EXCERPT TO READ:
[start]

Caitlin McGarry | Feb. 17, 2014
Forget flowers. Chocolates--who needs 'em? On Valentine's Day, Facebook gave us the best gift: Cold, hard facts about our relationships. Just what every couple wants!

Forget flowers. Chocolates — who needs 'em? On Valentine's Day, Facebook gave us the best gift: Cold, hard facts about our relationships. Just what every couple wants!

The social network knows everything about our lives, which means it knows how and when we meet our partners, where we check in on date night, our biggest moments together, and (sadly) when we break up. So Facebook aggregated all the data it has on couples around the world and turned up a few surprising relationship facts.

While the network can't exactly pinpoint how long your relationship will last, it turns out that the longer you've been with your partner, the more likely it is that you'll stay together. It turns out that break-up levels tend to peak during summer and dip around Valentine's Day (aww). But if you can make it past the tough early months in a relationship, you might be in it for the long haul: About half of Facebook relationships lasting three months make it to more than four years. Congrats, couples!

The Facebook Data Science team looked at relationships that lasted at least three months — meaning three months from the date you changed your status to "In a Relationship" — and where both partners were 23 when the relationship started. (Geez, Facebook, I feel snubbed). The network didn't look at relationships that began as marriages, because it was trying to "capture something closer to true relationship starts, rather than the recording of long-existing marriages," Facebook's Bogdan State wrote in a blog post.

A few more fun facts from Facebook:

* People are more likely to date partners of a different religion than marry them. Older people are more likely to keep it within the faith than younger people. Mormon and Sikhs are more likely than other religions to date and marry fellow Mormons and Sikhs in the U.S., but they're not the only groups focused on marrying within the faith — 86 percent of American marriages are between people of the same religion.

* Age gaps are common in all types of relationships, but are much higher in male-male and female-female relationships than in heterosexual ones. Facebook found that, on average, men are about 2.4 years older than women in opposite-sex relationships.

*San Francisco and San Jose, true to stereotype, have far more single guys than ladies. The top five cities with more single women than men are all in the south.

* The No. 1 city to find a relationship if you're on the hunt is Colorado Springs, Colo., followed by three cities in Texas: El Paso, Fort Worth, and San Antonio. Louisville, Ky. is also in the top five.

[end]

GOALS:
#1 Reproduce the article on Facebook relationship data word for word.
#2 Quote the lines of the listing from the line holding "Given: Toggle scrolling" through the end of the listing, both ends included, omitting the pictures.
The article and the listing below it have no connection to each other.

EXCERPTED RECORDS:
[start]

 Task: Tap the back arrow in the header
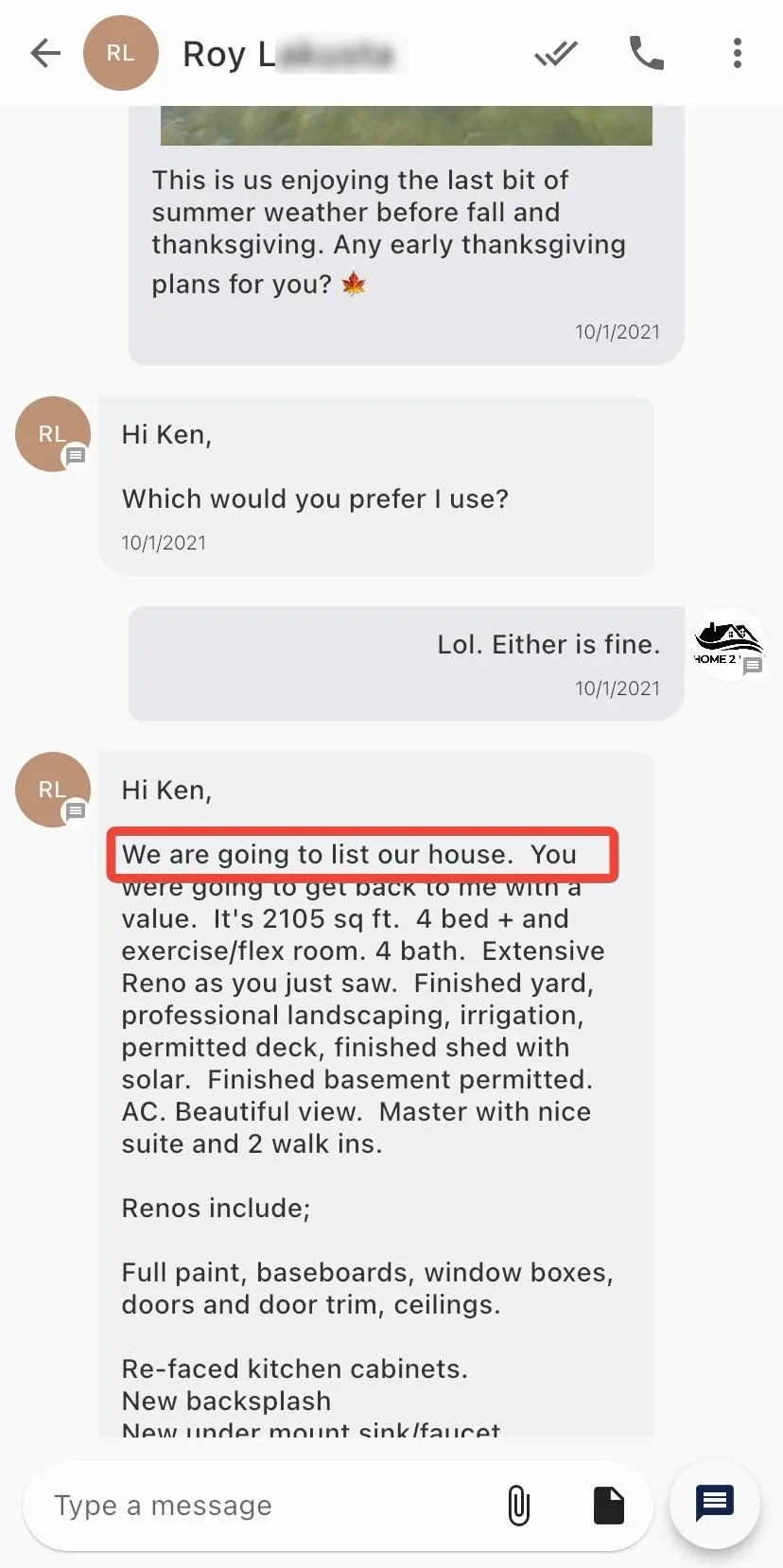tap(45, 54)
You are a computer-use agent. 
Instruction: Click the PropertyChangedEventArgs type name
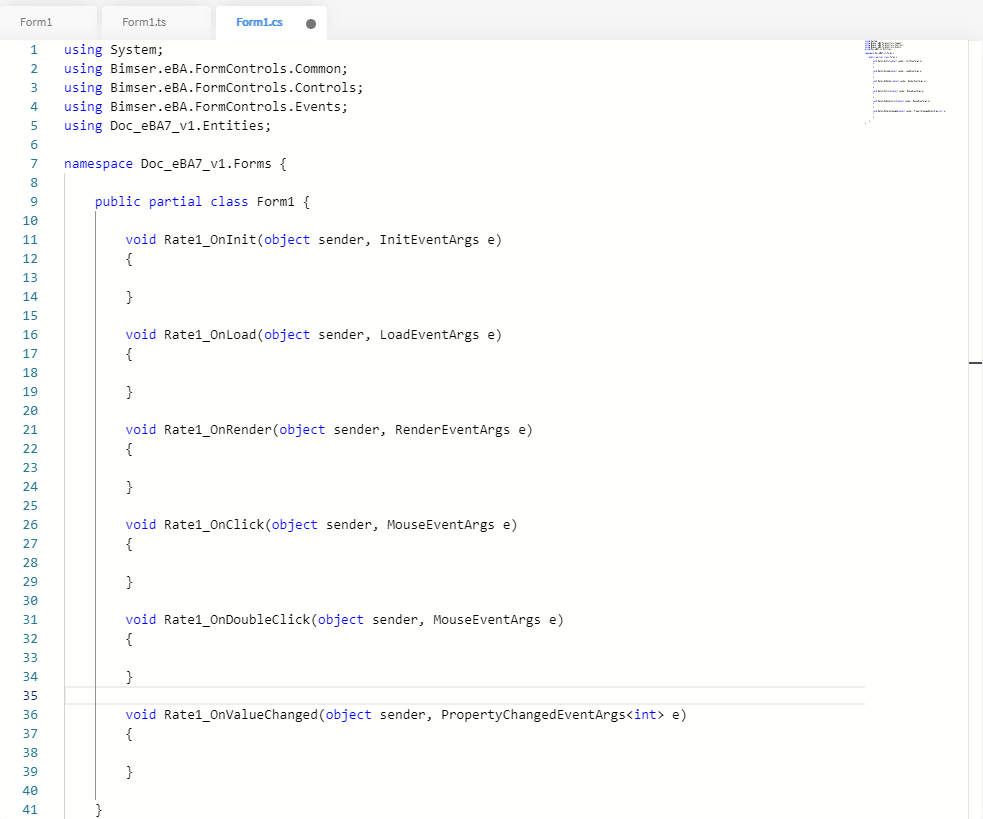click(x=532, y=715)
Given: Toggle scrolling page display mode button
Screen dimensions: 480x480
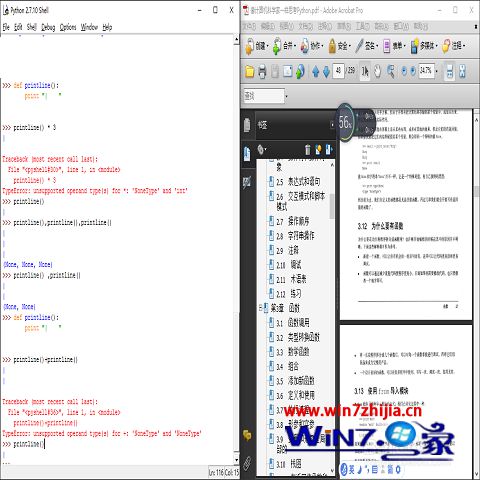Looking at the screenshot, I should 449,71.
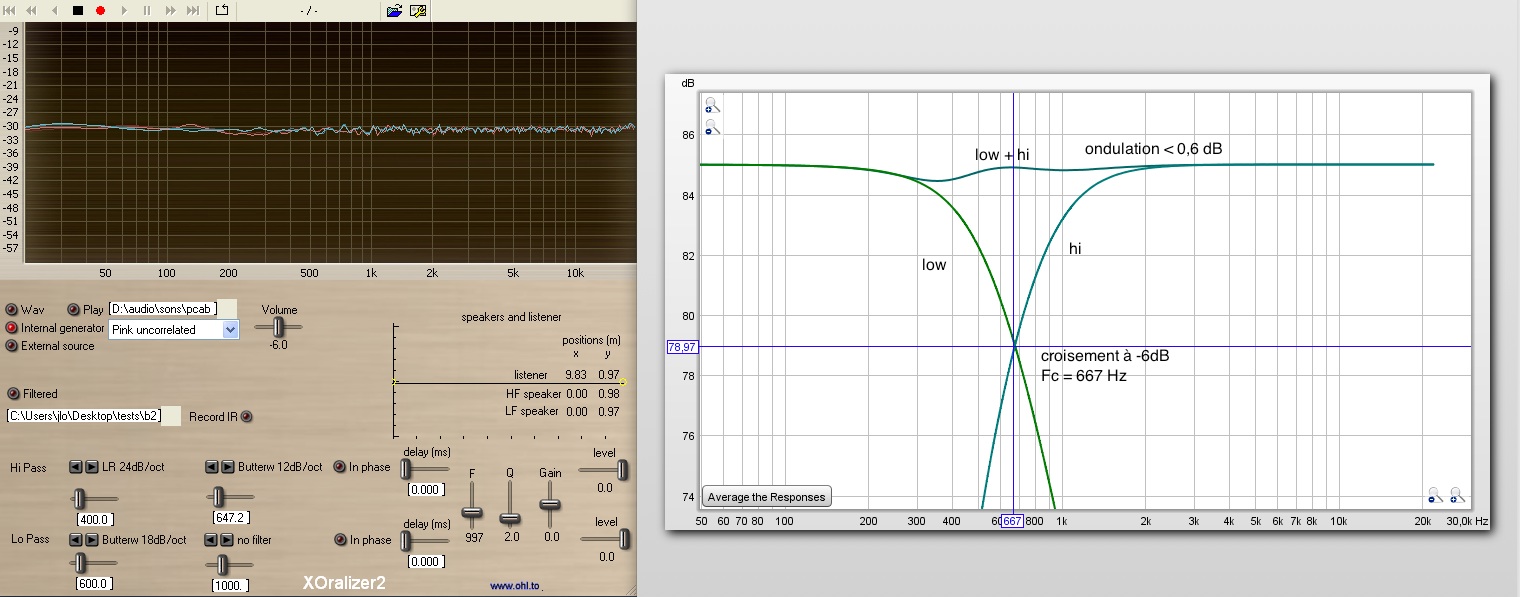Screen dimensions: 1520x597
Task: Toggle the loop icon in transport bar
Action: (x=222, y=10)
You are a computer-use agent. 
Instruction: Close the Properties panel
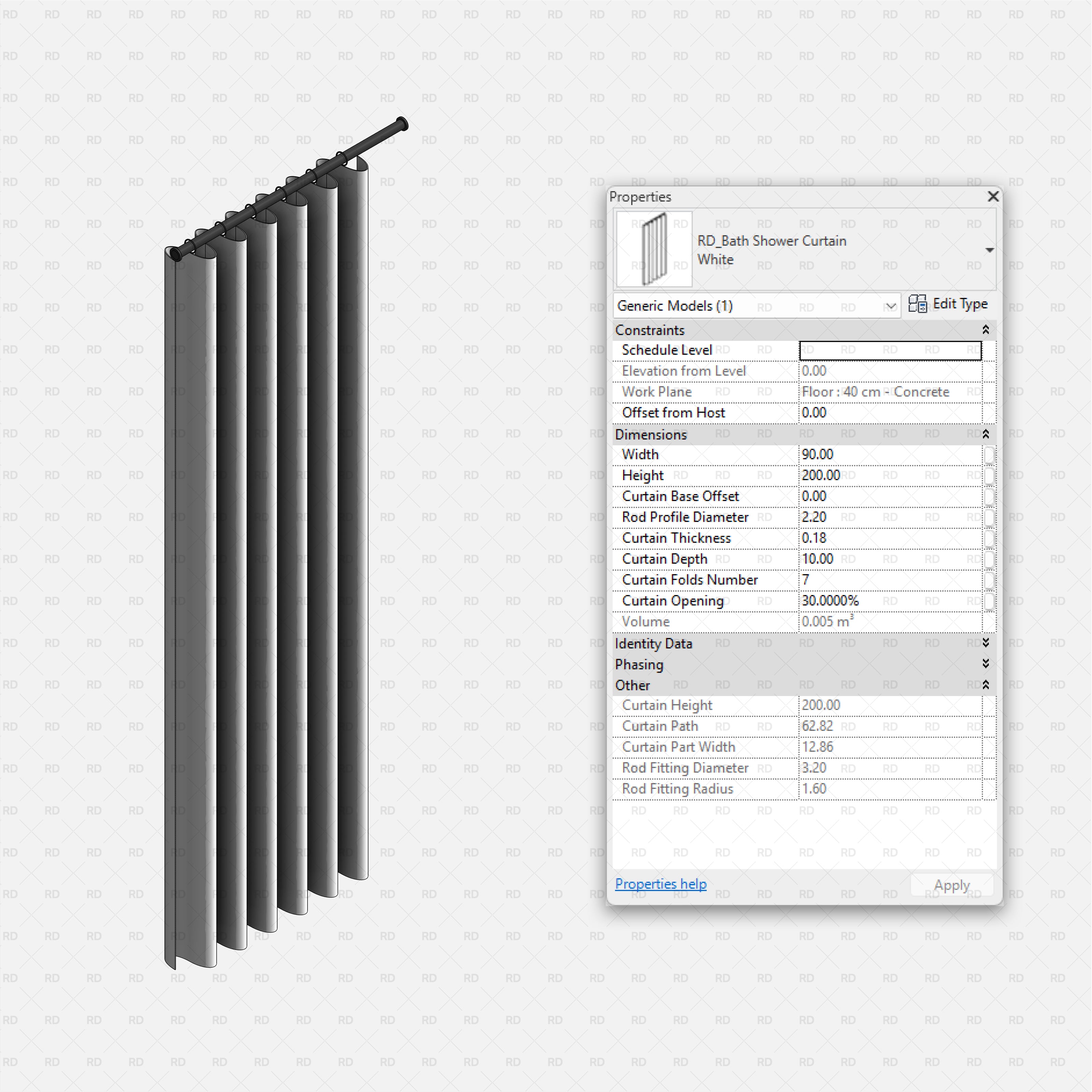point(992,196)
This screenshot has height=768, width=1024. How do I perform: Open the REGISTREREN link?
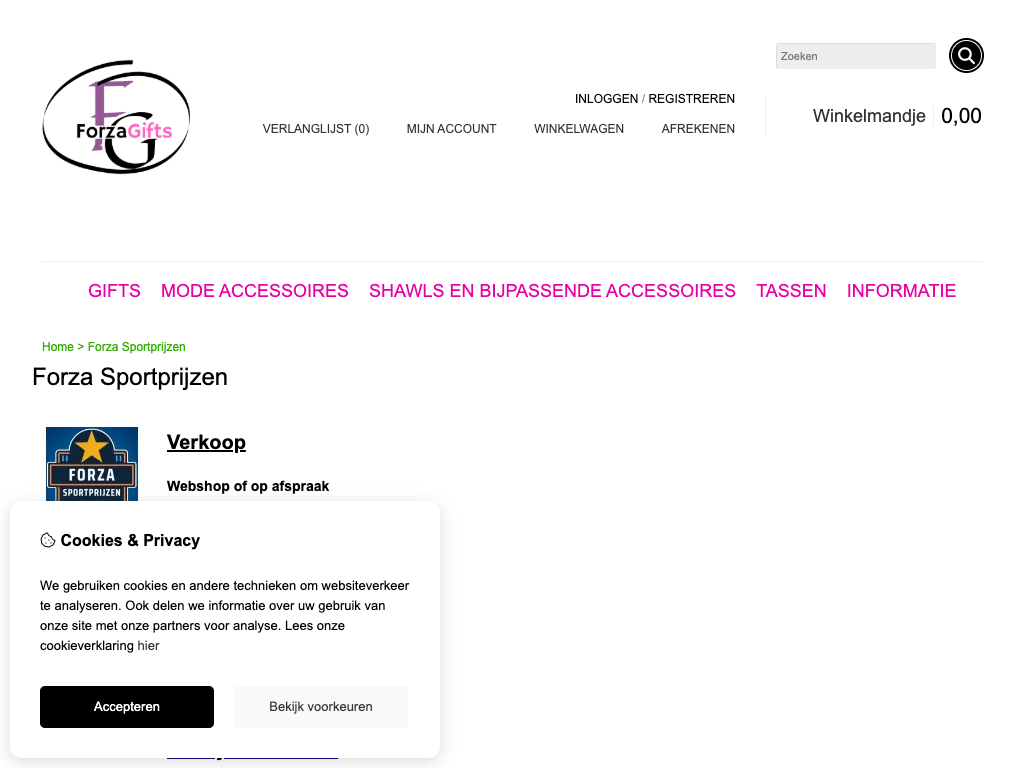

[end]

OUTPUTS BY TASK:
#1
Caitlin McGarry | Feb. 17, 2014
Forget flowers. Chocolates--who needs 'em? On Valentine's Day, Facebook gave us the best gift: Cold, hard facts about our relationships. Just what every couple wants!

Forget flowers. Chocolates — who needs 'em? On Valentine's Day, Facebook gave us the best gift: Cold, hard facts about our relationships. Just what every couple wants!

The social network knows everything about our lives, which means it knows how and when we meet our partners, where we check in on date night, our biggest moments together, and (sadly) when we break up. So Facebook aggregated all the data it has on couples around the world and turned up a few surprising relationship facts.

While the network can't exactly pinpoint how long your relationship will last, it turns out that the longer you've been with your partner, the more likely it is that you'll stay together. It turns out that break-up levels tend to peak during summer and dip around Valentine's Day (aww). But if you can make it past the tough early months in a relationship, you might be in it for the long haul: About half of Facebook relationships lasting three months make it to more than four years. Congrats, couples!

The Facebook Data Science team looked at relationships that lasted at least three months — meaning three months from the date you changed your status to "In a Relationship" — and where both partners were 23 when the relationship started. (Geez, Facebook, I feel snubbed). The network didn't look at relationships that began as marriages, because it was trying to "capture something closer to true relationship starts, rather than the recording of long-existing marriages," Facebook's Bogdan State wrote in a blog post.

A few more fun facts from Facebook:

* People are more likely to date partners of a different religion than marry them. Older people are more likely to keep it within the faith than younger people. Mormon and Sikhs are more likely than other religions to date and marry fellow Mormons and Sikhs in the U.S., but they're not the only groups focused on marrying within the faith — 86 percent of American marriages are between people of the same religion.

* Age gaps are common in all types of relationships, but are much higher in male-male and female-female relationships than in heterosexual ones. Facebook found that, on average, men are about 2.4 years older than women in opposite-sex relationships.

*San Francisco and San Jose, true to stereotype, have far more single guys than ladies. The top five cities with more single women than men are all in the south.

* The No. 1 city to find a relationship if you're on the hunt is Colorado Springs, Colo., followed by three cities in Texas: El Paso, Fort Worth, and San Antonio. Louisville, Ky. is also in the top five.

#2
Given: Toggle scrolling page display mode button
Screen dimensions: 480x480
Looking at the screenshot, I should 449,71.
Screen dimensions: 1520x597
Task: Toggle the loop icon in transport bar
Action: (x=222, y=10)
You are a computer-use agent. 
Instruction: Close the Properties panel
point(992,196)
This screenshot has height=768, width=1024. How do I perform: Open the REGISTREREN link?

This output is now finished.